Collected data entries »
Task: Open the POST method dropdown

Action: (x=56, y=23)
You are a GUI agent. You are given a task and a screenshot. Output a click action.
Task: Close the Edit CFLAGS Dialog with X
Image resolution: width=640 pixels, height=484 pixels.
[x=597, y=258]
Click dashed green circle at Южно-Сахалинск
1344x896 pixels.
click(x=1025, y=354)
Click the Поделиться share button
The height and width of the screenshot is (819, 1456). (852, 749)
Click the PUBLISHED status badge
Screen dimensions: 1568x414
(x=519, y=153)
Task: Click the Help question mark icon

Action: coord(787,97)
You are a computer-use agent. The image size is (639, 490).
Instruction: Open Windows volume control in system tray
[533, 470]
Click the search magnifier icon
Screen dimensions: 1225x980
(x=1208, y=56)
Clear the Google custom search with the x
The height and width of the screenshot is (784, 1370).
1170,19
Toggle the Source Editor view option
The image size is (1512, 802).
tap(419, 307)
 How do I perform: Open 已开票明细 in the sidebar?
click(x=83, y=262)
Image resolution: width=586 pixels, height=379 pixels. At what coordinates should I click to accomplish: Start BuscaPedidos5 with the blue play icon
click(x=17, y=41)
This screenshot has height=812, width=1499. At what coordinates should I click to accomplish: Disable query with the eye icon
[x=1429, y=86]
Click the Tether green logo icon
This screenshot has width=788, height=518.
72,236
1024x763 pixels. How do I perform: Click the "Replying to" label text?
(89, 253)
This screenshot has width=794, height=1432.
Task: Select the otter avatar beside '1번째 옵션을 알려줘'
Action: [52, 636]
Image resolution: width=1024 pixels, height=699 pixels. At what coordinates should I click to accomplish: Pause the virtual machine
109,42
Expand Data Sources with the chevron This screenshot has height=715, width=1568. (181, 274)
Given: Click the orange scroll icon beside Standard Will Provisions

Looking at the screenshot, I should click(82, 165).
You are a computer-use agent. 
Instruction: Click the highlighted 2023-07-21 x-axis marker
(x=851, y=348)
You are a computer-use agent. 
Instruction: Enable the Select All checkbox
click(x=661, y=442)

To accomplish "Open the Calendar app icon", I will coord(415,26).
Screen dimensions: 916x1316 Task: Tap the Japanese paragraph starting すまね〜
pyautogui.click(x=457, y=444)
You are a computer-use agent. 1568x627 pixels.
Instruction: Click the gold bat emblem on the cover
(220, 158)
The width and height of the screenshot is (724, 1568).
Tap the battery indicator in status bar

Work to do » Please select each line of the data above that contains the word "Open".

Exercise solution »
Task: Open the POST method dropdown
Instruction: Open Windows volume control in system tray
 How do I perform: Open 已开票明细 in the sidebar?
To accomplish "Open the Calendar app icon", I will coord(415,26).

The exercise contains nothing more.